Comte Louis de lauriiston Hors d’Age. Надпись на бутылке, можно было понять как «слишком стар, чтобы определить возраст». Бабушка пила кальвадос с долгим и пряным послевкусием, который только за последние годы получил три золотых медали и одну серебряную. Кто, и по какой причине прервал это чудесное времяпрепровождение? Следы борьбы отсутствовали. Старушка по доброй воле шагнула, повернувшись спиной в небытие. Если бы не силуэт мужчины, который видел свидетель произошедшего, можно было бы всё списать на Comte Louis de lauriiston Hors d’Age. Но разве после таких напитков могут посещать голову беспокойные, черные мысли? Недаром его так уважают жизнерадостные французы.
Если, допустим, предположить, что бабушку навестил её внучатый племянник в такое позднее время. Она как гостеприимная хозяйка должна была предложить гостю выпить. И на столе появился бы ещё один бокал. Но это в том случае, если её не собирались убивать. Нет, ничего не получается. Леонида Хлебникова соседи знали в лицо. И со слов так «вовремя» захворавшего свидетеля в проеме балконной двери стоял крупный мужчина. Хотя, что значит крупный, насколько крупный, великан что ли?
Телефон оттрудившись, затих. Кошкин сидел неподвижно за столом и мысленно воспроизводил картину происшествия: зимний вечер, Эмилия Францевна достает плитку горького шоколада, разламывает её, нарезает тонкими ломтиками пармезан.

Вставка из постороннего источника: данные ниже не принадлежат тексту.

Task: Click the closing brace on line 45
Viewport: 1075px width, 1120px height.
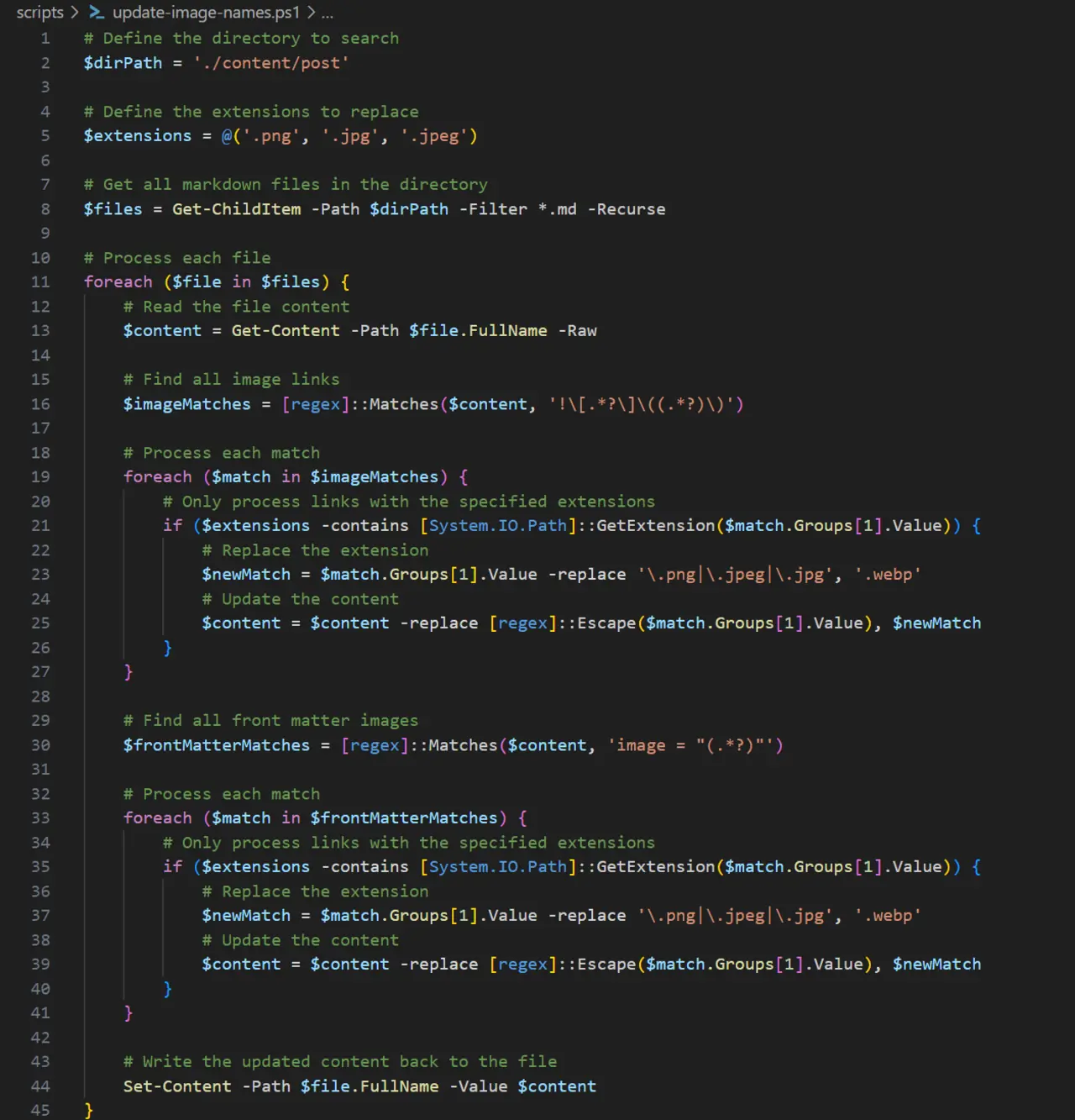Action: pyautogui.click(x=89, y=1110)
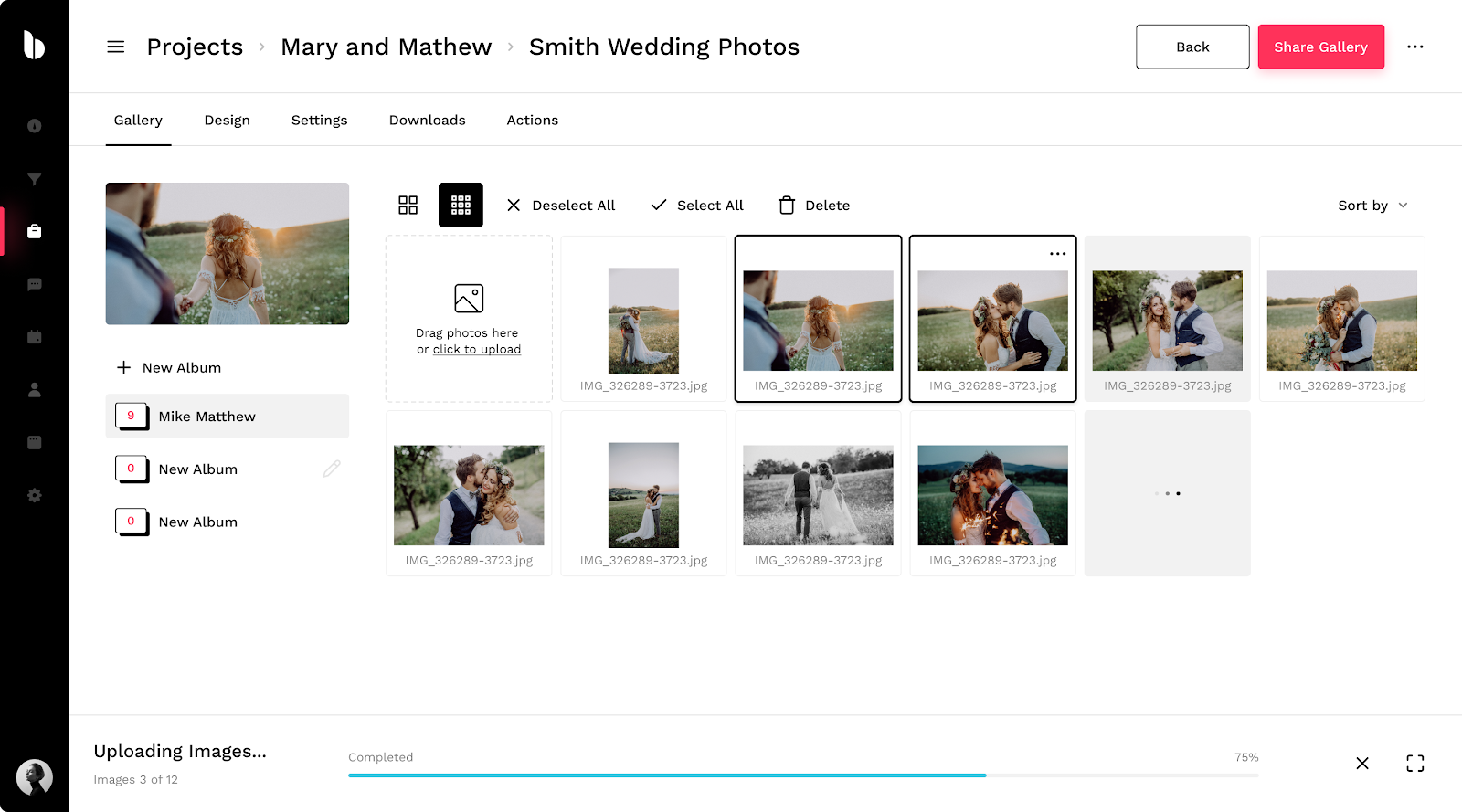Image resolution: width=1462 pixels, height=812 pixels.
Task: Switch to small grid view
Action: click(x=461, y=206)
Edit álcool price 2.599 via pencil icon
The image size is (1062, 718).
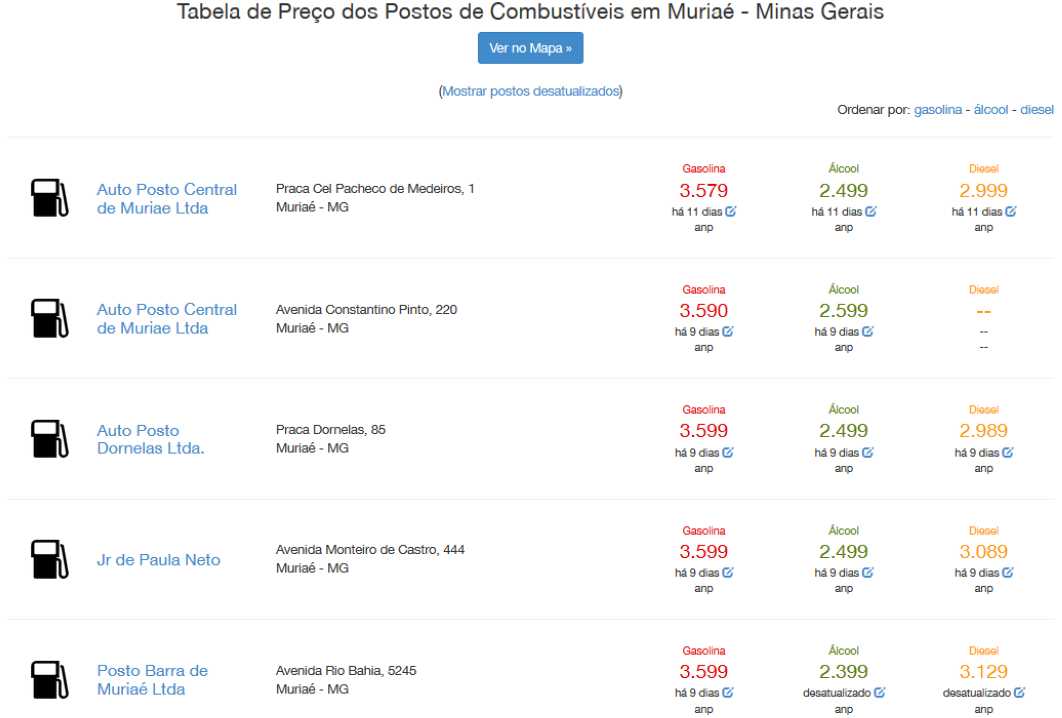pyautogui.click(x=868, y=331)
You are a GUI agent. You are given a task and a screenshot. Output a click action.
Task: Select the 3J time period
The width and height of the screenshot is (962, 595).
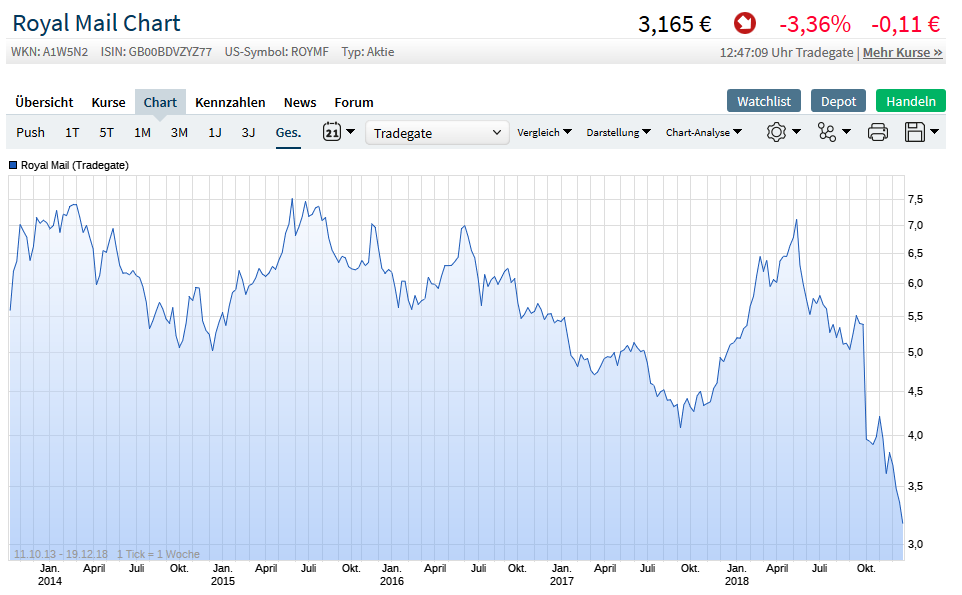point(248,132)
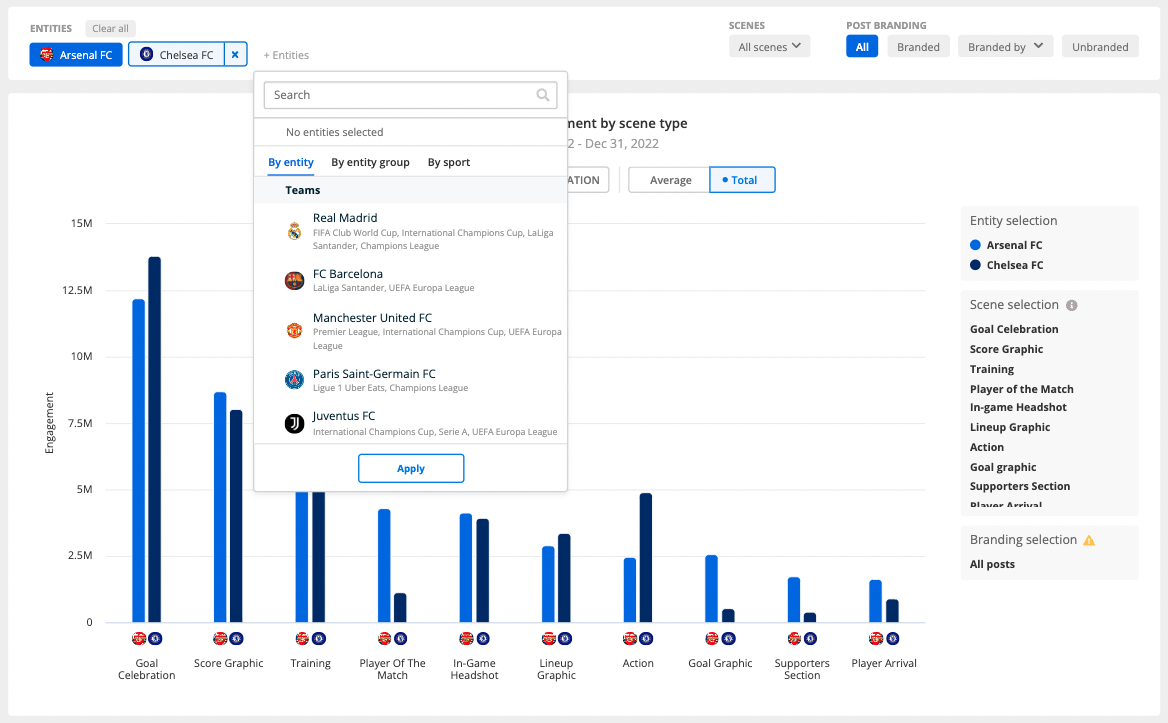Expand the Branded by dropdown
1168x723 pixels.
coord(1005,46)
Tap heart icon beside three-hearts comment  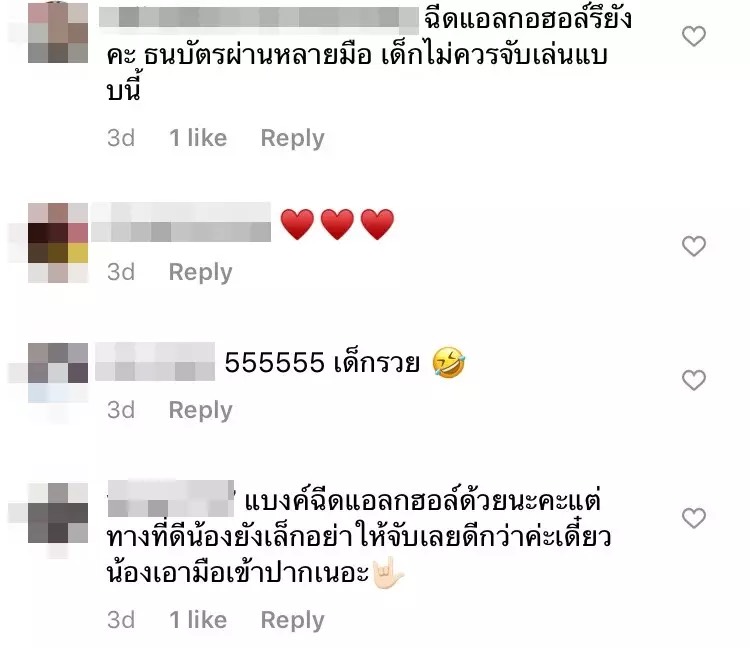coord(694,246)
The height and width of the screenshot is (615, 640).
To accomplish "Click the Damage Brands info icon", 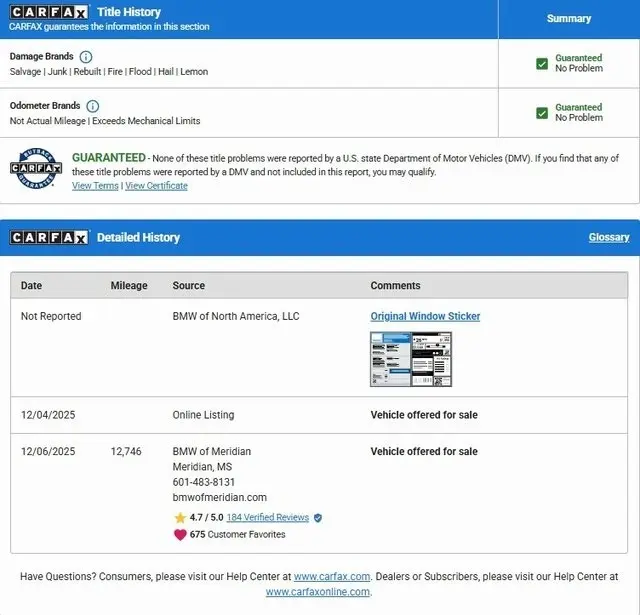I will click(x=86, y=57).
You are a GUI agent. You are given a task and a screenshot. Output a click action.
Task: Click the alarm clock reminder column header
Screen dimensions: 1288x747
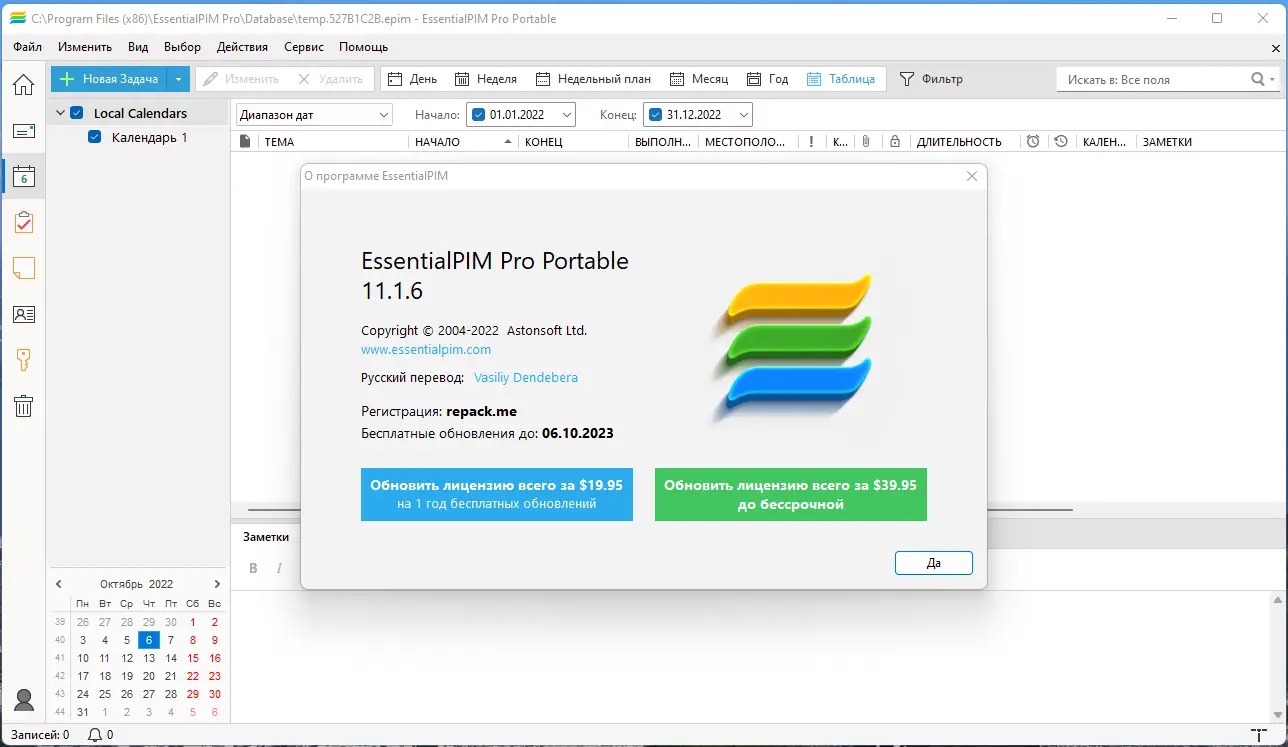pos(1032,141)

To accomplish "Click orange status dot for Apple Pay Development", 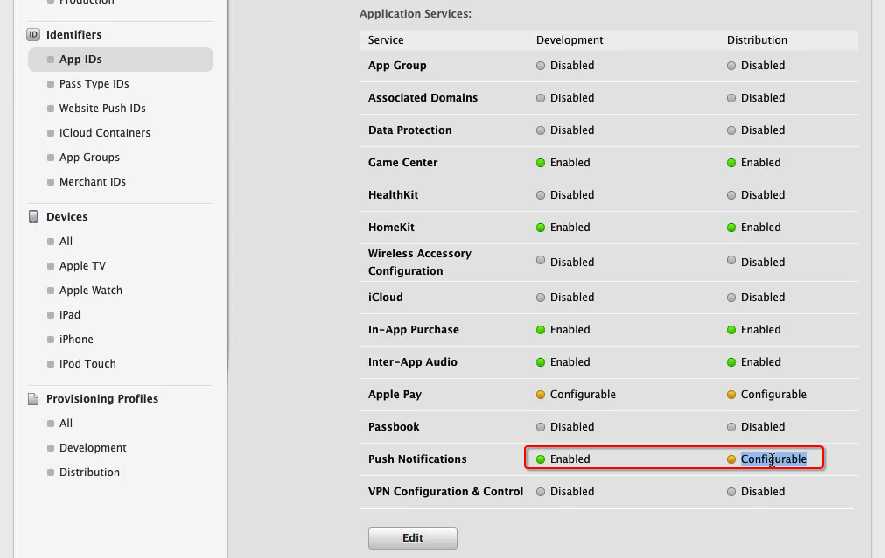I will click(540, 394).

Садится в кресло с высокой спинкой. Наливает себе кальвадос, наслаждается жизнью. Стоп, зачем она открыла балкон? Допустим, ей стало жарко. Не выходит, она одета в легкое, почти невесомое длинное шифоновое платье. В доме тепло. Приглушенный свет старомодного торшера. Она наливает второй бокал. Вытягивает ноги на маленький пуфик. Что-то засвербело и забрезжило в размышлениях сыщика. Он почувствовал, как в этой идиллии появляется некто, который и откроет этот злосчастный балкон. Зачем? Хороший вопрос. Может потому, что разговор состоялся слишком жарким и бабушка себя плохо почувствовала? А может именно для этого и открывается эта балконная дверь, чтобы бабушку того…
Одно Кошкину стало совершенно очевидным, это было не предумышленное убийство. Поздний гость его не планировал заранее. Случились обстоятельства, которые спровоцировали дальнейший ход событий. И, возможно, безмятежно отдыхающая Эмилия Францевна и предположить не могла, что крепкий мужчина, которого она приняла и не предложила выпить, решиться на такое. Что могло их связывать? Постороннего человека так поздно вряд ли она впустила бы. Курьера? Что он принес? Нет, не выходит, его бы бабуля встретила у входа. Даже, если предположим, что человек проник в дом сам. Каким образом? И о чем они беседовали? А именно это видел свидетель.